**Action item:** Please copy out every line in the records below that includes the word "Task".

⟨

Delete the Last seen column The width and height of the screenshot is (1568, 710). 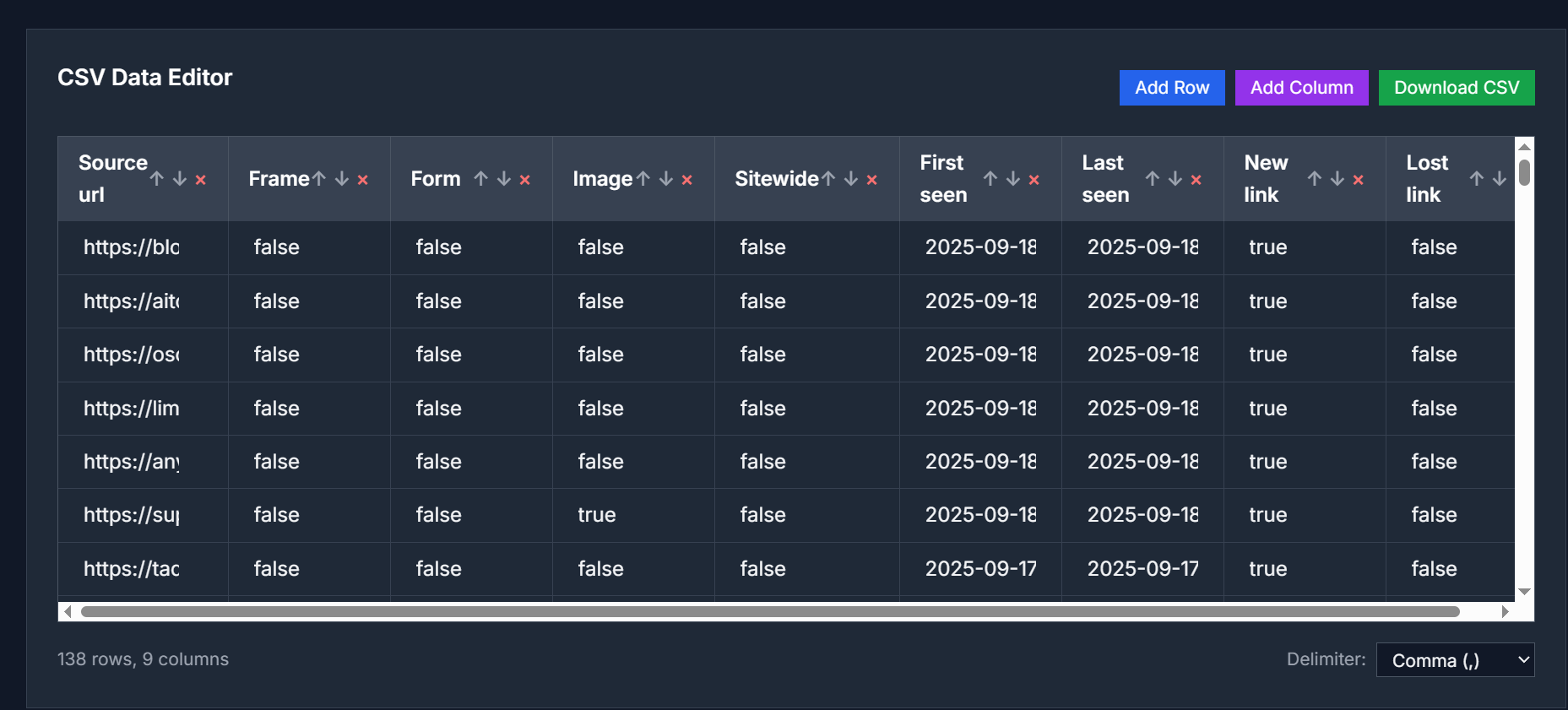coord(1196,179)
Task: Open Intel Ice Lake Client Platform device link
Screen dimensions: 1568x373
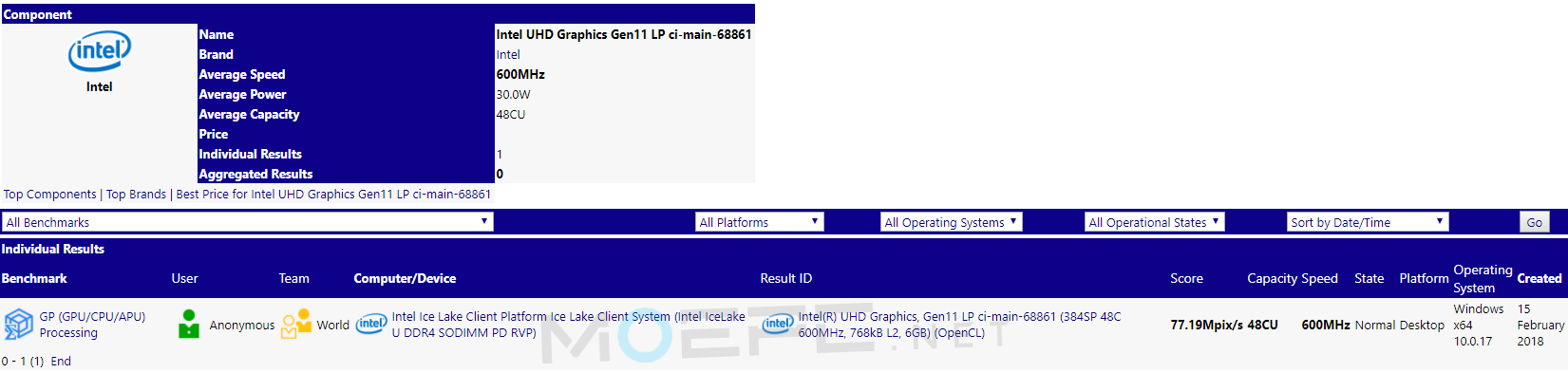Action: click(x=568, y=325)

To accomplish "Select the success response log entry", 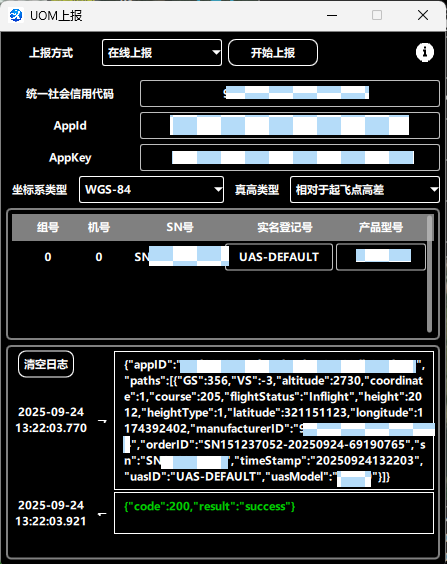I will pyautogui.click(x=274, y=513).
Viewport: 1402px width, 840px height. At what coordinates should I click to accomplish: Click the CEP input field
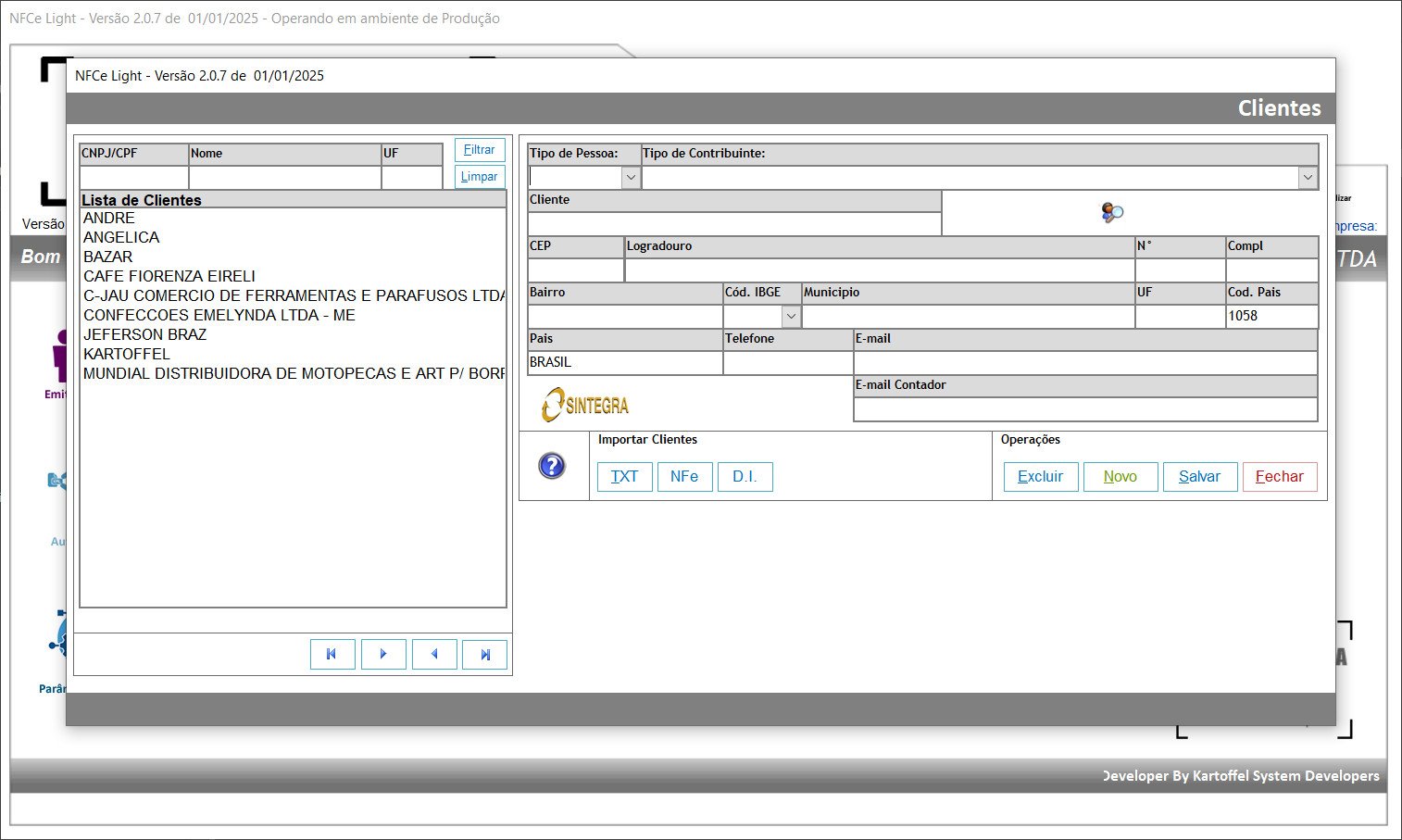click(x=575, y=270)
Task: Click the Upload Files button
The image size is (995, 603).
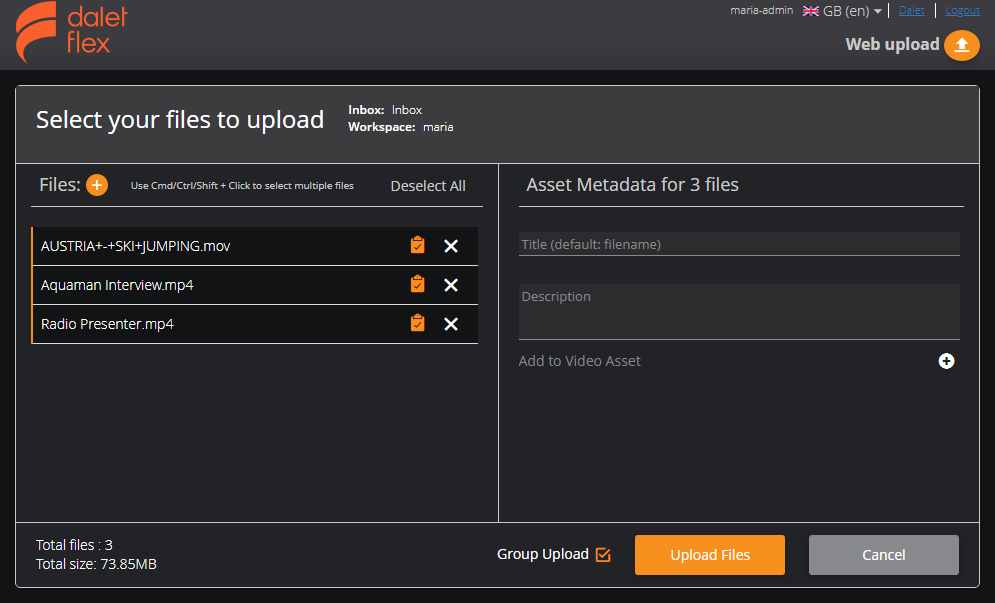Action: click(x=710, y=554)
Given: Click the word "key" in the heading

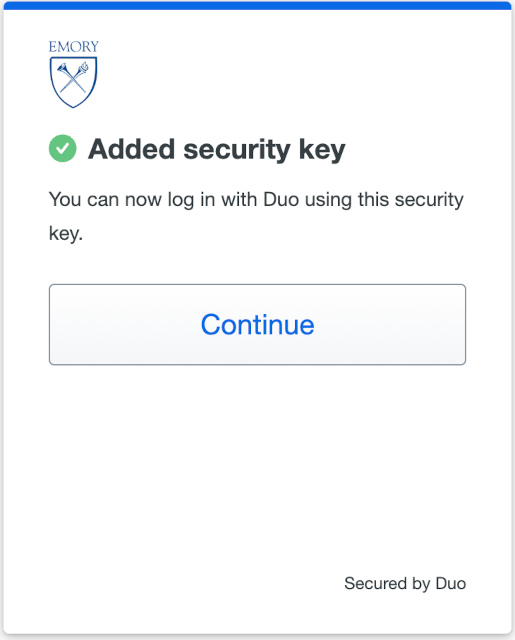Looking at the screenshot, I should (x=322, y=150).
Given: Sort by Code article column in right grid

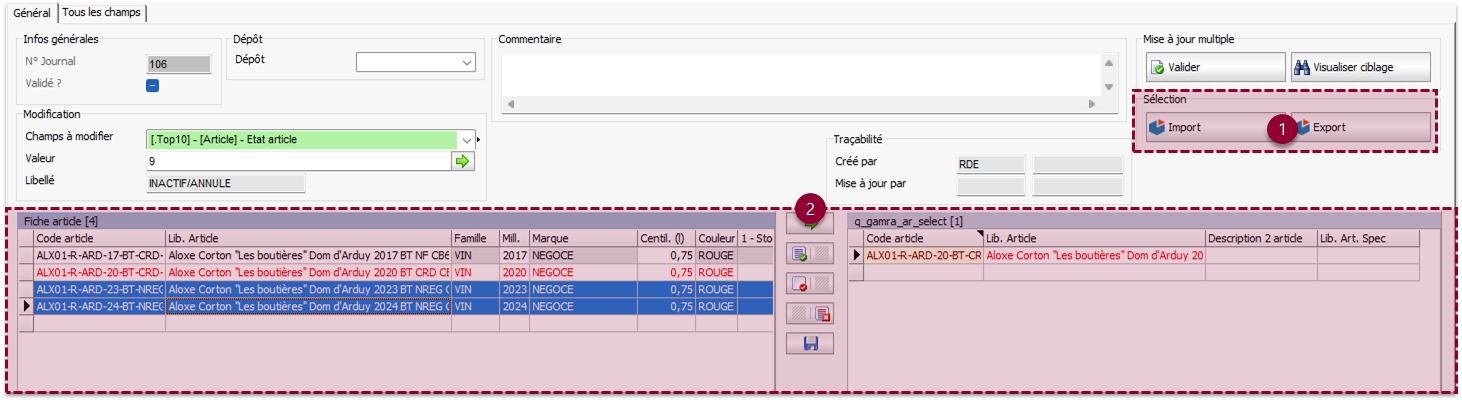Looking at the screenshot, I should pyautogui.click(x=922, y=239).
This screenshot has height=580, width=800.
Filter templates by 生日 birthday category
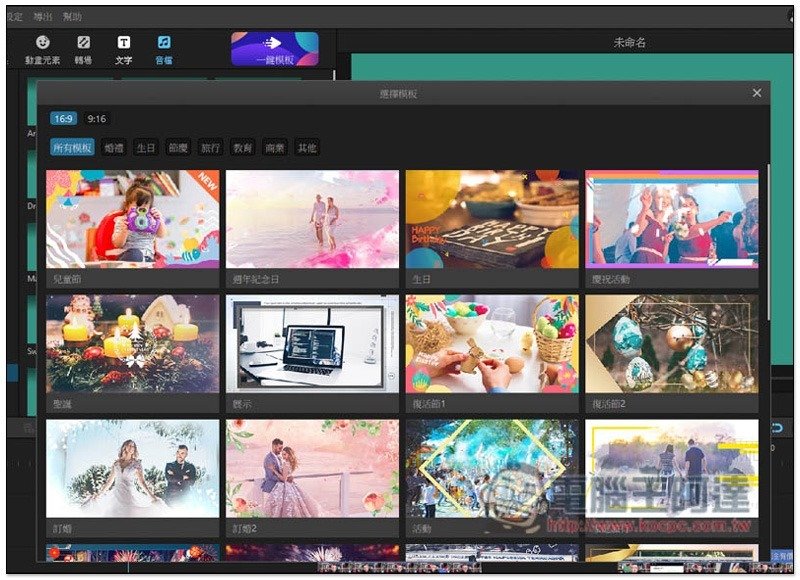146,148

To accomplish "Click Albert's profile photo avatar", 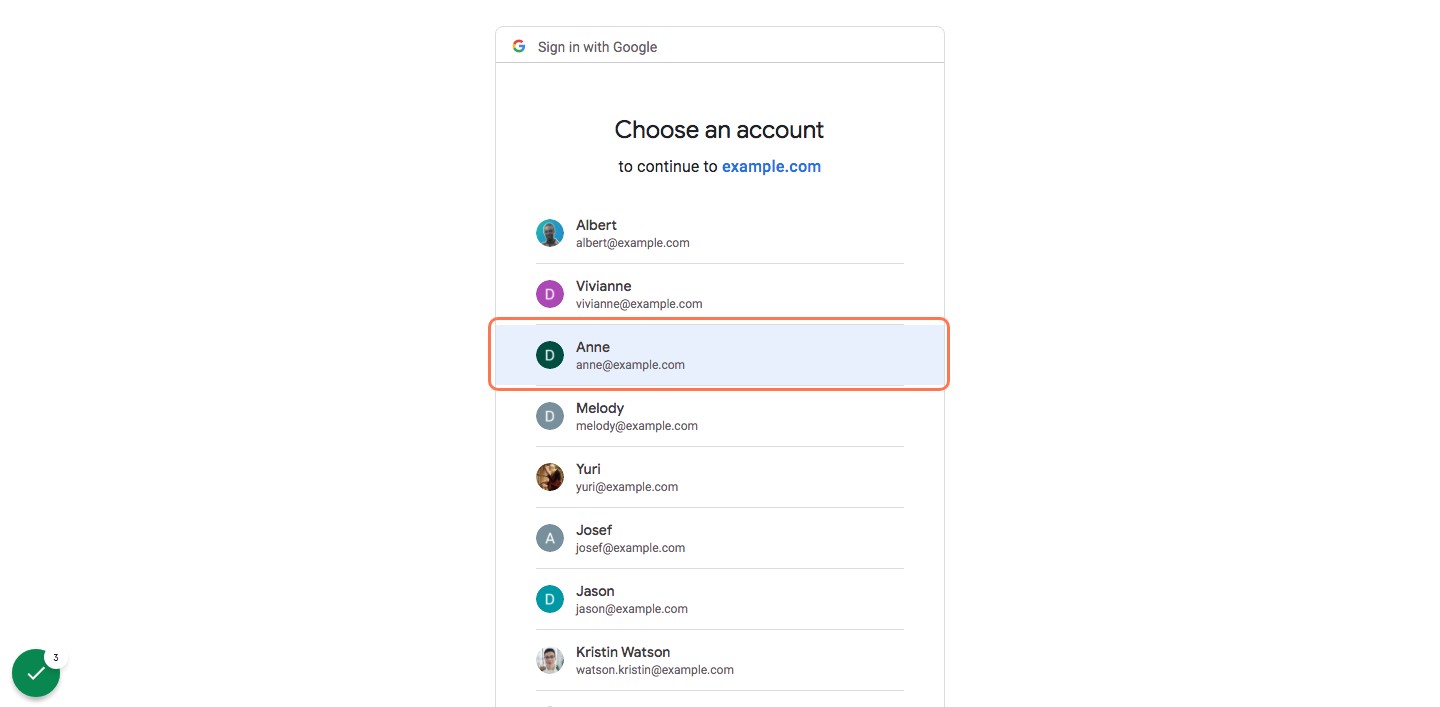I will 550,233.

⟩

**Answer space:**
Task: Open Intel Ice Lake Client Platform device link
Task: Click the Upload Files button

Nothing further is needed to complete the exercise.